The Mimamsa school produced the Mimamsa sutra a systematic compilation which was written by Jamini. The commentary on it was written by Sabara, but a systematic elaboration was made by Kumarial, who preceded Kumarial and Sankaracharya. Mimamsa literature has had a great influence on Hindu thought. Most present day explanations of rituals and religious commentaries are from the Mimamsa school. The foundation of Mimamsa philosophy is the doctrine of the self validity of knowledge or svatah pramana. This school asserts that all knowledge, except remembering, is self validating, we are never aware of any objective fact before knowledge reveals it to us. Nothing reveals knowledge to us. According to this school there are two kinds of perception, in two stages. The first stage is indeterminate perception, nirvikalpa and the second is determinate or savikalpa.

Indeterminate perception is the first perception of an object by the senses, thus being simple and non-determinate. Though the complexity is present right at the first moment of perception, yet we do not perceive it, because we do not remember the grounds for differentia.

In the second stage, the self connects present impression with past and realize the universal and particular characteristic of the object of perception. Knowledge may be perceptual; pratyaksha or inferential; anumana. All knowledge involves the knower, the object known and the knowledge at the same moment. On their explanation of ignorance the Mimamsa school follows the principle of akhyati. This is distinct from the Buddhist school which believes the flow of perception to be responsible for knowledge and ignorance: this is the atmakhyati doctrine. The Nyaya, Vaisesikha and Yoga believe in anyatakhyati or viritakhyati: that ignorance steam from the faulty connection between observation of only the similarities between the object perceived and the object it is thought to be. The differences between the two objects is not perceived. The Mimamsa accepts the existence of soul. It is regarded as distinct from the body, it is eternal, omniscient and one is present in each body. Salvation is reached when man exhausts the fruits of his good and bad actions and performs sacrifices and guards against sin. Though the Mimamsa universe is made up of parts, the theory does not admit the existence of any God. Since there is no creator the world has eternally been.

The Brahma sutras provide a refutation of all the other schools of Indian philosophy of those times. Therefore it could not have been written very early, perhaps around the 2nd century BC. Sankara’s commentary on the Brahma sutras was the basis of this vast and important school of philosophy, the Vedanta school. IT seems that Badrayana, the author of the Brahma sutra, was most probably an atheist rather than an absolutist, like his commentator, Sankara. The Vedanta claims to be the philosophy which explains the Upanishads as summarized in the Brahma sutras. The Upanishads from the last par of Vedic literature and so their study is also called Uttara Mimamsa or the later Mimamsa, as opposed to the Mimamsa of Jamini.

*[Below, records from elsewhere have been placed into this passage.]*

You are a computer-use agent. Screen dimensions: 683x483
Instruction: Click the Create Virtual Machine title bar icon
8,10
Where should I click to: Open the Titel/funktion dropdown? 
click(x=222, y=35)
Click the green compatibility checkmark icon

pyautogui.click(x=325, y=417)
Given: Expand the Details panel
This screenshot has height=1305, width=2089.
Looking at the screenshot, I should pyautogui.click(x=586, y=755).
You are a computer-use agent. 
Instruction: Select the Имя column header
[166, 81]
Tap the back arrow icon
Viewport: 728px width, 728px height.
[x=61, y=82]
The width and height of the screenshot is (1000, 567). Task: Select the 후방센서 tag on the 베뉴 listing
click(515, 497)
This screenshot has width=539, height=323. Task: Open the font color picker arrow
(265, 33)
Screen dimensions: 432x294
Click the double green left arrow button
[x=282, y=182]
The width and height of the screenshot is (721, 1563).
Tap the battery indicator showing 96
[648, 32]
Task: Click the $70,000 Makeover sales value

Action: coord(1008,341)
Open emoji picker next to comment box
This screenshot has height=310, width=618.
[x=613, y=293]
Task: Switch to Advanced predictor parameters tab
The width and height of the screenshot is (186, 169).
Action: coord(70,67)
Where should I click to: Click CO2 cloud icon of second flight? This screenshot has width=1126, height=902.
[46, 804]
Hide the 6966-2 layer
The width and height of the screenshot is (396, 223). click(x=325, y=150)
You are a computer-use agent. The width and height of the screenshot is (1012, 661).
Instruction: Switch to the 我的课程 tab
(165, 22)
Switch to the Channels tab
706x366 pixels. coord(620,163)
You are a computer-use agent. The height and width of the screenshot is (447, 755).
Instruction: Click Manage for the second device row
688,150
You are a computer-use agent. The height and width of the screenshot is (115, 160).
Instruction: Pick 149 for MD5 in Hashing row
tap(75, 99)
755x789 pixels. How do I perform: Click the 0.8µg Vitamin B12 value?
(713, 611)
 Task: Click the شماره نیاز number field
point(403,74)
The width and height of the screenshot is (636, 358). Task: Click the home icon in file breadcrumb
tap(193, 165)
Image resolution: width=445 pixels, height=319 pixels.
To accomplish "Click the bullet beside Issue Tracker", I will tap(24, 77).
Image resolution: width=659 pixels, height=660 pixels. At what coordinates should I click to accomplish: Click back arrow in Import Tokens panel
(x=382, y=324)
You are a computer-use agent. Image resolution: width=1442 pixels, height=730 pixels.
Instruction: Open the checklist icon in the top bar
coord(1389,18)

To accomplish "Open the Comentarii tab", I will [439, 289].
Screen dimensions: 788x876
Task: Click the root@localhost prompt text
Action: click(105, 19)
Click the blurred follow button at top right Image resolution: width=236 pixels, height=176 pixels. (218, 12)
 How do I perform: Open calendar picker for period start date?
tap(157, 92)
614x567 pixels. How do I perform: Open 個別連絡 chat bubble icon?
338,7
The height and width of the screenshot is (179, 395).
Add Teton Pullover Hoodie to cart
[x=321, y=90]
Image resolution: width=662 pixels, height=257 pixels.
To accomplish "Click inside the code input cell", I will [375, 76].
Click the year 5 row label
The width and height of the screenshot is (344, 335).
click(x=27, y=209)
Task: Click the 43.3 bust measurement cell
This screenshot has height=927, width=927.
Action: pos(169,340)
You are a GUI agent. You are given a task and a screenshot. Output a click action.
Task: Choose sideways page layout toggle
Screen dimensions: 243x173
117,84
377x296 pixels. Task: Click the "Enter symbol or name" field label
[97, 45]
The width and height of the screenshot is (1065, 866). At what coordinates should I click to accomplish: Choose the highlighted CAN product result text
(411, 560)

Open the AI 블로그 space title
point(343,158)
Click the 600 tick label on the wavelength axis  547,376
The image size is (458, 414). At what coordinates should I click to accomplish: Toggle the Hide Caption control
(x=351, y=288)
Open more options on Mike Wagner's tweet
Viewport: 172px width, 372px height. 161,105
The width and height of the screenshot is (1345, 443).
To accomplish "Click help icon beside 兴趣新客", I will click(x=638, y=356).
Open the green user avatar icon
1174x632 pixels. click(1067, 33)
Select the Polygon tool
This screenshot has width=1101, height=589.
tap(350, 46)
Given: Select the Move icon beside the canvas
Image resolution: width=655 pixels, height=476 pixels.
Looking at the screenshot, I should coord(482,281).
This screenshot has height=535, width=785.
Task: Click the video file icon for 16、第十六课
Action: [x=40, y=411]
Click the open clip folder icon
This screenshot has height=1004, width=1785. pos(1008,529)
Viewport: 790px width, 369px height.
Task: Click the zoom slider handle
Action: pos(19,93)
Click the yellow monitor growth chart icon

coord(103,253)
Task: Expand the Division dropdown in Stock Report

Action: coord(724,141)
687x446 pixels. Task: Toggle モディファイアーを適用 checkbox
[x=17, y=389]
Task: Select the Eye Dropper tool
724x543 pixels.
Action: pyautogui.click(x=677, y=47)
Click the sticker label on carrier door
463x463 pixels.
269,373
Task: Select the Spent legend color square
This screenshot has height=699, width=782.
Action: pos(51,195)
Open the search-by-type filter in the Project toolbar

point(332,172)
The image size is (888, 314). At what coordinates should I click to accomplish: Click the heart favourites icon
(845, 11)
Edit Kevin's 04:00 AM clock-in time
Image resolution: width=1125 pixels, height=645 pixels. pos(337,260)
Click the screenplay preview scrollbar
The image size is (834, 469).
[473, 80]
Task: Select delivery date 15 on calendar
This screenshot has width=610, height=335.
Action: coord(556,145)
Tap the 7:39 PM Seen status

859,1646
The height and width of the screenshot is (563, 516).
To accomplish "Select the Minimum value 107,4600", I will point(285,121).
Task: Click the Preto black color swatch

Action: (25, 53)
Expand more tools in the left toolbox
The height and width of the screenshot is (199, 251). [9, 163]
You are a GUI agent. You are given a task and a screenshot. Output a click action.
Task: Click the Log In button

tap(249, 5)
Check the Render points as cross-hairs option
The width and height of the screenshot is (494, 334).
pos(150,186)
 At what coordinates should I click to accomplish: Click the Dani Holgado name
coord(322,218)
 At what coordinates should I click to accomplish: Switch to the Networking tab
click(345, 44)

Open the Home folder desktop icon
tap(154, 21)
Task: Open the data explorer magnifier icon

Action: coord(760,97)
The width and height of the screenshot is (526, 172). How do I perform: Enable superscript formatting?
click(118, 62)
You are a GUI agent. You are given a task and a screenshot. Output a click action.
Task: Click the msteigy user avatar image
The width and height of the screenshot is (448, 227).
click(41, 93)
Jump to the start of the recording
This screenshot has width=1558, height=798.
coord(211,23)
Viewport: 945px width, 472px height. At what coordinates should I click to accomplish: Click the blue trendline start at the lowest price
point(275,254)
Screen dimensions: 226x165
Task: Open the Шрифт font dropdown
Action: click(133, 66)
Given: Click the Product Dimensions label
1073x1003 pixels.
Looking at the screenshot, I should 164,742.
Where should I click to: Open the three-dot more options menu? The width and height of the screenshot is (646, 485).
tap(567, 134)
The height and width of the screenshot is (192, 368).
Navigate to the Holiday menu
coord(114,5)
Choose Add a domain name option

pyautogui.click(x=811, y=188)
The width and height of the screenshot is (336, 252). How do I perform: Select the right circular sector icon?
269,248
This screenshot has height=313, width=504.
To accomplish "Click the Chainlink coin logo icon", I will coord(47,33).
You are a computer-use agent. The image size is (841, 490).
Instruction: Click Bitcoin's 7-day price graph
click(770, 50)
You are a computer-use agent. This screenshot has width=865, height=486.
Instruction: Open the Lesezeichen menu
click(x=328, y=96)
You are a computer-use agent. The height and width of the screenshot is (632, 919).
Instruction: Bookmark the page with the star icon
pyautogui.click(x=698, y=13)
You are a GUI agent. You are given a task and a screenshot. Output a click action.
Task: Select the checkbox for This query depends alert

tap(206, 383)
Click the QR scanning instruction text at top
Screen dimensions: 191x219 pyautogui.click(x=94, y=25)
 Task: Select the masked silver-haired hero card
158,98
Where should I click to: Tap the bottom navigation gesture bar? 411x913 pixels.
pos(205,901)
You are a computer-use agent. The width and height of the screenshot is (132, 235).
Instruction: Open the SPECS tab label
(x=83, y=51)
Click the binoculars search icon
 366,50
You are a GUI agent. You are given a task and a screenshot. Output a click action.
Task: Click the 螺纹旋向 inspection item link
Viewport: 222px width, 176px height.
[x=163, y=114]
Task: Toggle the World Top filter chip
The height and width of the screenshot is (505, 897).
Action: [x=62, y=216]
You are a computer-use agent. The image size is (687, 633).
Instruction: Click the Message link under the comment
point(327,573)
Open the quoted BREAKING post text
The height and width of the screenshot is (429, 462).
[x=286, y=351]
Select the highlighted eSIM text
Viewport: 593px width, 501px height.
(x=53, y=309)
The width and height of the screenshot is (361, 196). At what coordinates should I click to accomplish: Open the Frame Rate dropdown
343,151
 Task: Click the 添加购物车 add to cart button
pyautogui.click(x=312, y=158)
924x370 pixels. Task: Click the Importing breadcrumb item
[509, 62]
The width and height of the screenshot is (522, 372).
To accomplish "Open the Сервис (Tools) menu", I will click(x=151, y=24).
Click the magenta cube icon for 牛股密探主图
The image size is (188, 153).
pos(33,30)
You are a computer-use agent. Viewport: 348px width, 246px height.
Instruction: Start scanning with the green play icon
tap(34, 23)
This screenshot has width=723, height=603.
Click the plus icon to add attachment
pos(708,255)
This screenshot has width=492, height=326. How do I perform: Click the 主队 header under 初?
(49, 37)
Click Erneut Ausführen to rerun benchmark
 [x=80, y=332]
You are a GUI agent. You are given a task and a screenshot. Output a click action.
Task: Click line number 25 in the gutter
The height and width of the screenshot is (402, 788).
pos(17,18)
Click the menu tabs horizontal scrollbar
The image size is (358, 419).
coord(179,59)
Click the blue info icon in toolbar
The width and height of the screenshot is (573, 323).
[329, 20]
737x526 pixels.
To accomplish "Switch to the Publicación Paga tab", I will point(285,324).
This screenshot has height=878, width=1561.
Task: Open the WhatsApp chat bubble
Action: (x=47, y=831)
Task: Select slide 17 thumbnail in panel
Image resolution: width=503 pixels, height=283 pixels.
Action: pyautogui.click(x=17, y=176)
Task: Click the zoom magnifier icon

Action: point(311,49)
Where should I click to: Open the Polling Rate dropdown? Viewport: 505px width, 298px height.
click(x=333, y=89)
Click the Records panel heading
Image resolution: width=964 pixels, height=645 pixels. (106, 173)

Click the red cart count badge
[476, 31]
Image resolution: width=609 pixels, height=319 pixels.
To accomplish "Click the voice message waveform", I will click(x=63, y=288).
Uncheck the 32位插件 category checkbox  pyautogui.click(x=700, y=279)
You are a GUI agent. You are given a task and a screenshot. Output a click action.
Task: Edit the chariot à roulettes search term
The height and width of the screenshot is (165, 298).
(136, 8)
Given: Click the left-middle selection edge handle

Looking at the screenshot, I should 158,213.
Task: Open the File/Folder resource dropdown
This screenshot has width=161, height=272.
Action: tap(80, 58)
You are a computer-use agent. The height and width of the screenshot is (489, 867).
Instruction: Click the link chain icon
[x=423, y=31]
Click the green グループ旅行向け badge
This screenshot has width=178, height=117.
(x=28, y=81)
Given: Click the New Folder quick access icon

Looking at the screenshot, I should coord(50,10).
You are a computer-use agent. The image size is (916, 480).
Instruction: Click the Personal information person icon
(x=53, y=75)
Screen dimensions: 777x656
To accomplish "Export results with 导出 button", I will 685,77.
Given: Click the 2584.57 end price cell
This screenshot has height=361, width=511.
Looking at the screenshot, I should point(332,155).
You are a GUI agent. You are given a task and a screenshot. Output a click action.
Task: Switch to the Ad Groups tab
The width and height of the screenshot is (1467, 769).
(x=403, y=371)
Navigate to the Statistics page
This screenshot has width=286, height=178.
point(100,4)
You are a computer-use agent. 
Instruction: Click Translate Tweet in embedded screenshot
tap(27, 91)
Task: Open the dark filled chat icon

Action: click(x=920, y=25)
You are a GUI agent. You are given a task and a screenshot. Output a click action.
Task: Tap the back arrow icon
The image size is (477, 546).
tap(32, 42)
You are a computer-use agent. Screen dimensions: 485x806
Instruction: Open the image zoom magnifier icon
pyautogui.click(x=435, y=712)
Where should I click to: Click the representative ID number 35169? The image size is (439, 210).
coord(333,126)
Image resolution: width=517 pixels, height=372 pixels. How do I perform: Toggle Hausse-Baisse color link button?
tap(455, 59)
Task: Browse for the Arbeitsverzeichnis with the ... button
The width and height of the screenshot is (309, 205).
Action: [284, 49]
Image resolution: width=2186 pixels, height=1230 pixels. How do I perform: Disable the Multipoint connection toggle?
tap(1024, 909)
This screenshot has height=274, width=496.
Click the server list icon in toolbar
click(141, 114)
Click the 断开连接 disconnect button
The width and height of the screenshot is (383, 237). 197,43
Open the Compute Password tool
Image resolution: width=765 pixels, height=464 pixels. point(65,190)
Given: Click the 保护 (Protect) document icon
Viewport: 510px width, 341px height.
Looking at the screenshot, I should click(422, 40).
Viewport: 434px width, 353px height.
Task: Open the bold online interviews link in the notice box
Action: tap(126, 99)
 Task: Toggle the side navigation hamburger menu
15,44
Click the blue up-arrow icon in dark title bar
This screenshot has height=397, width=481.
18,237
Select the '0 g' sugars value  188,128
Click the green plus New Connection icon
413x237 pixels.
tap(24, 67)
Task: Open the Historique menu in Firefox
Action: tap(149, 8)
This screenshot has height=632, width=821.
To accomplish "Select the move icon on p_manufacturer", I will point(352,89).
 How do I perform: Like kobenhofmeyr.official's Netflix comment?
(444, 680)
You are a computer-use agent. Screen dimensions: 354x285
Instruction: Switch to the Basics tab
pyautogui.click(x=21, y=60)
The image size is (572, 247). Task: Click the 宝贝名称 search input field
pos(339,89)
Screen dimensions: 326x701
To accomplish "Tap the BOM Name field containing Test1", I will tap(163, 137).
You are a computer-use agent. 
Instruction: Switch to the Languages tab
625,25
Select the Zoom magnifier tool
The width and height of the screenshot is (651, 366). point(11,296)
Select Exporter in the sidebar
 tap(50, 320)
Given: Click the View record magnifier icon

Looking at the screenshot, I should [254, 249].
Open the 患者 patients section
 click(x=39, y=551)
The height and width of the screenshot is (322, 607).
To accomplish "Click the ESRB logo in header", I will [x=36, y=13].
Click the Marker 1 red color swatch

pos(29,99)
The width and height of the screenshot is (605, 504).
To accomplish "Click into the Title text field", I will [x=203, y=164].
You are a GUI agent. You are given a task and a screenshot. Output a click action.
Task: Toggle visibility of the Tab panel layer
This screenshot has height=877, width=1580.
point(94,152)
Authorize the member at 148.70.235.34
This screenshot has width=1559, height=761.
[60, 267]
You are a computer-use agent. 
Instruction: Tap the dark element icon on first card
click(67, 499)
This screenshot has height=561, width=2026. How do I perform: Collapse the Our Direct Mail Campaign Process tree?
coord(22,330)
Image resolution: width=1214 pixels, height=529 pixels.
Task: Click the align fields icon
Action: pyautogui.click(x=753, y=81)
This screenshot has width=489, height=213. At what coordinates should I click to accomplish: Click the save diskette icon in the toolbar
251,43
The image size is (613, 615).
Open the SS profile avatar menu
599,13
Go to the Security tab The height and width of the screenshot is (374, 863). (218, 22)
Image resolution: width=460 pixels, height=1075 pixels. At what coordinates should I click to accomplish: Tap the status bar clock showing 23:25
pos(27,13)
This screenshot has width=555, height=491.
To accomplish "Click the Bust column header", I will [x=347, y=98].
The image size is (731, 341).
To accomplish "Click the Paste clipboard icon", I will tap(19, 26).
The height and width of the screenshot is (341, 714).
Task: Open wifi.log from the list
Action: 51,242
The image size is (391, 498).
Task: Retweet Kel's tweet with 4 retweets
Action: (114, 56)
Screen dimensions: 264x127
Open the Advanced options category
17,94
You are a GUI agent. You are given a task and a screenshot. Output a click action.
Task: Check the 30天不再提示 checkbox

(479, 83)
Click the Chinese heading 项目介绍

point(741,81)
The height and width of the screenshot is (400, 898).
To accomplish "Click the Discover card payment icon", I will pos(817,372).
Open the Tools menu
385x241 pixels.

Sankaracharya’s commentary on the Brahma sutra has attained the most value amongst all of its many commentaries. This was because he revitalized the thought process by his explanations of concepts which were not being adequately sustained by the other orthodox schools. This school also has a coherent series of literary works available for present day study. The fundamental of Vedanta philosophy is Advaita, non dualism. The Sankara school of Vendanta believes that the ultimate and absolute truth is the self, which is one though appearing as many in different individuals. Tat tvam asi, (that thou art) forms the cornerstone of Vedanta philosophy. The essence of the universe and the individual are one, the Atman. This Atman being omnipresent. The world around us is merely Maya, or illusion, which after meditation and penance will be revealed to be just that. Sankara advocated only spiritual study and discipline, jnana yoga, to be learnt from teachers as the path to liberation, but a later and equally famous saint advocated even devotion, Bhakti yoga as a means of achieving the eternal.